**WORK REQUEST:** Set down exact lines only, from the line with "This screenshot has height=783, width=1568." through the last line of the material below, with every picture left out.

*** Block opens ***

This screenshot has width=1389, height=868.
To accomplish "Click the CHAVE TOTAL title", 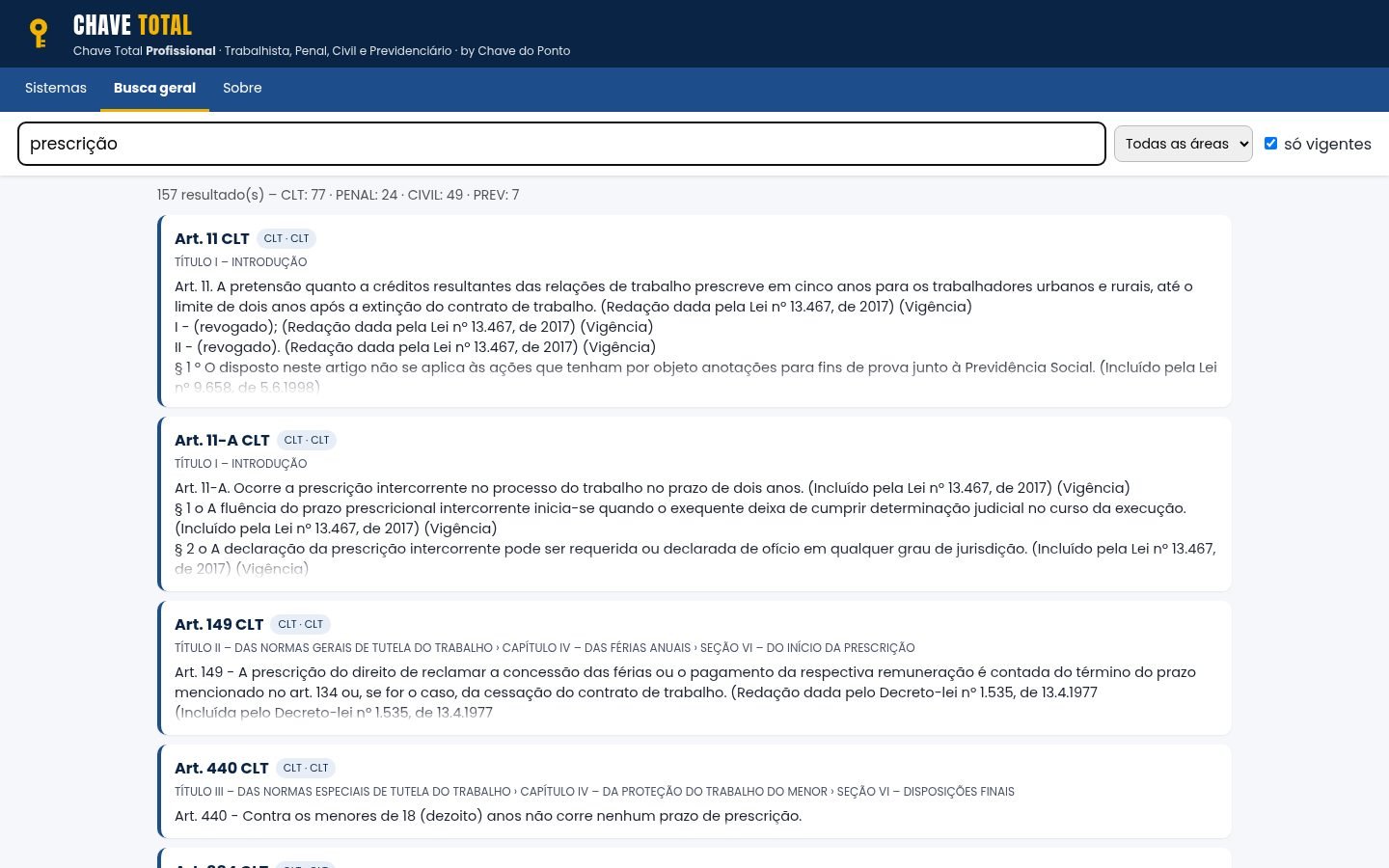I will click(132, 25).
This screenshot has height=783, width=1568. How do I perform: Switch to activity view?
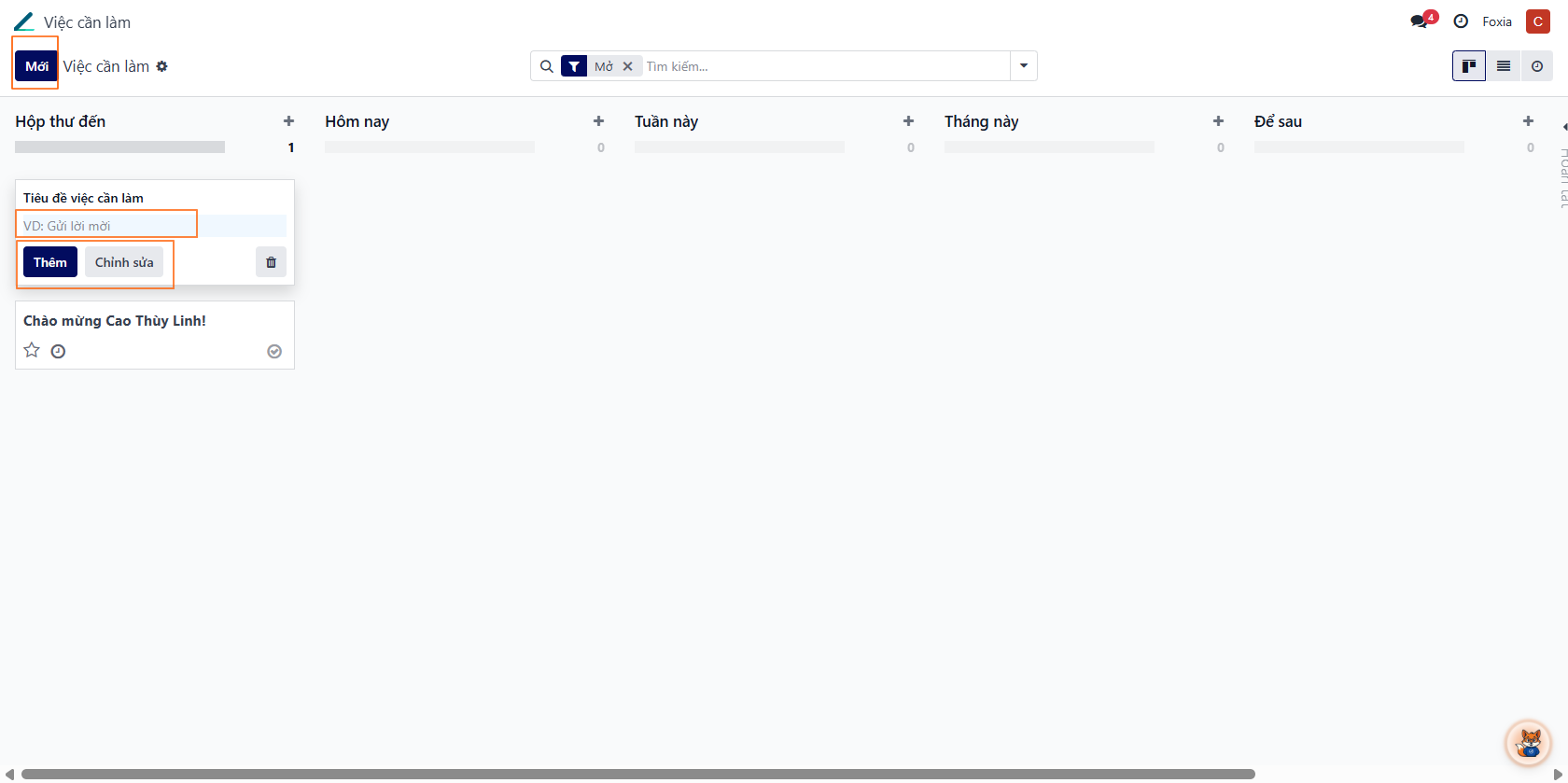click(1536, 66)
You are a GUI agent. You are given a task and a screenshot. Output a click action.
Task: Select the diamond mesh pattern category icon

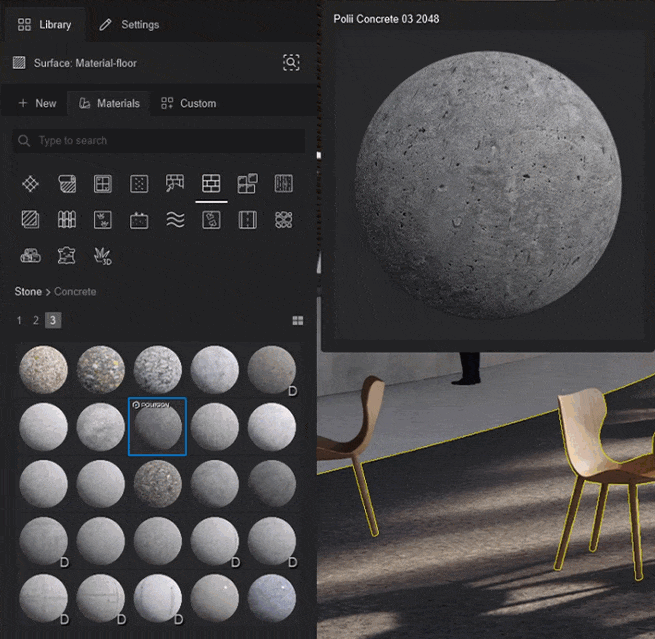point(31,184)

*** Block closes ***

**EXPECTED ANSWER:**
This screenshot has height=783, width=1568. How do I perform: Switch to activity view?
click(1536, 66)
You are a GUI agent. You are given a task and a screenshot. Output a click action.
Task: Select the diamond mesh pattern category icon

point(31,184)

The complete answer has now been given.